コロナ禍を経た日本は再び「観光亡国」への道を歩んでしまうのかーー(写真提供:Photo AC)
新型コロナで減った訪日外国人観光客も今や急回復。日本政府観光局(JNTO)によれば、2023年10月の訪日客数は、コロナ流行前の19年同月を既に上回ったそう。しかしその急増により、混雑などのトラブルが再び散見しています。「オーバーツーリズム」という言葉も今や広く知られるようになりましたが、実際その影響に悩まされている日本に足りないものとは? 作家で古民家再生をプロデュースするアレックス・カー氏とジャーナリスト・清野由美氏が建設的な解決策を記した『観光亡国論』をもとに、その解決策を探ります。

新しいやり方を求められる観光業

日本の「観光業」には昔から典型的なスタイルがあります。会社の人たちや、町内会のおじちゃんおばちゃんが大勢で大型バスに乗って、大型旅館に泊まってワイワイ遊ぶという、旅行会社が仕切る大量生産、大量消費型のパターンです。
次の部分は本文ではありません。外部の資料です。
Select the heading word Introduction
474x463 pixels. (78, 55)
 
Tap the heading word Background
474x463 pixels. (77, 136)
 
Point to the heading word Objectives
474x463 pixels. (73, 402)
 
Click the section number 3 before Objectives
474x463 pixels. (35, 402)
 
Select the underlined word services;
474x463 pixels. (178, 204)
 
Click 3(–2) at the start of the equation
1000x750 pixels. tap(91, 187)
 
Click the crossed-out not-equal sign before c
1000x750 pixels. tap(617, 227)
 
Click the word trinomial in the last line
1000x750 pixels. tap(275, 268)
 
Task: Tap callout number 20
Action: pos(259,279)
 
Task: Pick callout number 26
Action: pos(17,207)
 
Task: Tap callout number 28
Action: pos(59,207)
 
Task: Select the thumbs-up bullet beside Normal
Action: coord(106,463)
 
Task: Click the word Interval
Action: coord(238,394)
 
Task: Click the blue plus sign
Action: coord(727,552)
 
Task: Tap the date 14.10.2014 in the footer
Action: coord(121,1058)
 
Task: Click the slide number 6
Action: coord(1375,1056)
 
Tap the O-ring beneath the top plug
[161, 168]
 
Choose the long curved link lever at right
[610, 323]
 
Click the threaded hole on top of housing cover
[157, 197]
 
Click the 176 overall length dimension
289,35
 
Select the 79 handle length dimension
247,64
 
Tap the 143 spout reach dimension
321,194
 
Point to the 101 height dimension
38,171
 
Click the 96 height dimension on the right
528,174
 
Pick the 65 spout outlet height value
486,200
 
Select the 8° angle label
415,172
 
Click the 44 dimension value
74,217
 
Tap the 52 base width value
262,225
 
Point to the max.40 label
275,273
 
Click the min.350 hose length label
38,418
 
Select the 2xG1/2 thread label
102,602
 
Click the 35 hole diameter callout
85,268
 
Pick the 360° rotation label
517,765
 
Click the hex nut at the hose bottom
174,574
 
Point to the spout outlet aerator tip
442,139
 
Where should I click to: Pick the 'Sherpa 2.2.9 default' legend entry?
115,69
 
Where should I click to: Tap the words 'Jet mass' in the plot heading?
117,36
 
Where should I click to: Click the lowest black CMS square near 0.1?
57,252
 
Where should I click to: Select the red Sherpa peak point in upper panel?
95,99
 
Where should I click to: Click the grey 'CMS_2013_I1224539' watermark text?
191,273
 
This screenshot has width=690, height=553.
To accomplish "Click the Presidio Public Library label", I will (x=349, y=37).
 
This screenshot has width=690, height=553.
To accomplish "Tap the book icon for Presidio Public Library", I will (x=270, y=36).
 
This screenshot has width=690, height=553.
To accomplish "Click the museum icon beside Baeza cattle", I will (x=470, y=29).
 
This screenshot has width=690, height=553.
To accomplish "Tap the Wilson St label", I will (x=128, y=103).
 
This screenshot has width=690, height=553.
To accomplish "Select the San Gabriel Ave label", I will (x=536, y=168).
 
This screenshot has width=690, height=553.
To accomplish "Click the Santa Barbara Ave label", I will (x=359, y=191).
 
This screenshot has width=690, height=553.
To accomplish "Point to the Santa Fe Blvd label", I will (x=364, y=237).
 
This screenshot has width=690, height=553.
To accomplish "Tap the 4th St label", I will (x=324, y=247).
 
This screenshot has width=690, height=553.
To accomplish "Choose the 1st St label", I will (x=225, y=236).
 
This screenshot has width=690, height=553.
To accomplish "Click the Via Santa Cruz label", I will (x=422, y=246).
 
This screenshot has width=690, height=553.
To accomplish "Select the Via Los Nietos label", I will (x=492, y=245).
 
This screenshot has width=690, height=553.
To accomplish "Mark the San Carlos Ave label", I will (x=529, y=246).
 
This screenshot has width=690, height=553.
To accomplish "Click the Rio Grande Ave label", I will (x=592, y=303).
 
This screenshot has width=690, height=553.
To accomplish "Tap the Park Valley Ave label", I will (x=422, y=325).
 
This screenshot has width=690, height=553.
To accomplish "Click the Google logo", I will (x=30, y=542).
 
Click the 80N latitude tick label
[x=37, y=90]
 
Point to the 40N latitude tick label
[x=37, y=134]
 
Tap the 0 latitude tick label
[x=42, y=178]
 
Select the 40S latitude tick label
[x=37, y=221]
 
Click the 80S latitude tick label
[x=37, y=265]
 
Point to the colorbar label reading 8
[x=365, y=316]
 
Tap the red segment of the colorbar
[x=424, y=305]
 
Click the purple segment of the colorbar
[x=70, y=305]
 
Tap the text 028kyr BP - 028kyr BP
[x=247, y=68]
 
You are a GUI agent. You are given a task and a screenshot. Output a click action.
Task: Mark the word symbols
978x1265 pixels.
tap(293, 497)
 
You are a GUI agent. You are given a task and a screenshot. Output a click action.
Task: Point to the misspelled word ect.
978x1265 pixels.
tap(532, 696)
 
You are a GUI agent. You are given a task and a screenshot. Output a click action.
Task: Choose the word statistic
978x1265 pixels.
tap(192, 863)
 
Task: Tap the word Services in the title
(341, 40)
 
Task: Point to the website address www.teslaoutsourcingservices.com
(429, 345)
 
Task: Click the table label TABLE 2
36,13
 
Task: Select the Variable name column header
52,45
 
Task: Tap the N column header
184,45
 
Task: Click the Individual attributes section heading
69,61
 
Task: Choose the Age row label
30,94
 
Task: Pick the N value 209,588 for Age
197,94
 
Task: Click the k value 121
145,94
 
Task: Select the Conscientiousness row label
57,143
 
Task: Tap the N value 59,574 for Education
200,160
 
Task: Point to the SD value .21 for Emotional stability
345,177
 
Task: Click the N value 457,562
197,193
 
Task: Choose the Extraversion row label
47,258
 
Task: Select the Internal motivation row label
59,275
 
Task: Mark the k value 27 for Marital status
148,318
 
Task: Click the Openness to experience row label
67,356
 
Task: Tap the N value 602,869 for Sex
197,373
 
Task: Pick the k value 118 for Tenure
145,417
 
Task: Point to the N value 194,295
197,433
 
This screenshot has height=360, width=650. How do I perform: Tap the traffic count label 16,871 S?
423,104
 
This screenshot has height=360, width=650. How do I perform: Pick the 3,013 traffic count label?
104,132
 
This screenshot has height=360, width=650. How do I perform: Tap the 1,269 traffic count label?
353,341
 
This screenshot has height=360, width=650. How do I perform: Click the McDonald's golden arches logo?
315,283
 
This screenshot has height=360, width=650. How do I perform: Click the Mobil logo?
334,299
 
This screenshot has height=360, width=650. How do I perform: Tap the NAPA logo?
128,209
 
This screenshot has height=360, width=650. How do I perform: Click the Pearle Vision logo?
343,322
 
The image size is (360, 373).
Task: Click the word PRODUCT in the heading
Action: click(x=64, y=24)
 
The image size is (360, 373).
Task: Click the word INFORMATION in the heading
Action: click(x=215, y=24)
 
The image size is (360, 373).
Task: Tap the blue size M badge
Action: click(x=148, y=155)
21世紀になって、そのパターンは“オワコン(「終わったコンテンツ」、つまりブームが去ったこと)”と化し、昭和モデルの大型旅館の廃業が相次ぎました。

しかしまだ宿泊や旅行業界ではそのスタイルを引きずっているところも多く、今の時代にマッチしたパターンに切り替わりきれていません。規制やルールの敷き方も、基本的にそのパターンのままです。

しかし、21世紀型産業としての観光業、特にインバウンドを前提にした観光業は、日本にとってまったく新しい領域です。誰も予想してなかったインバウンドラッシュの時代には、規制もマネージメントも、新しいやり方を創造的に考えていかねばなりません。

それは観光業の革命につながります。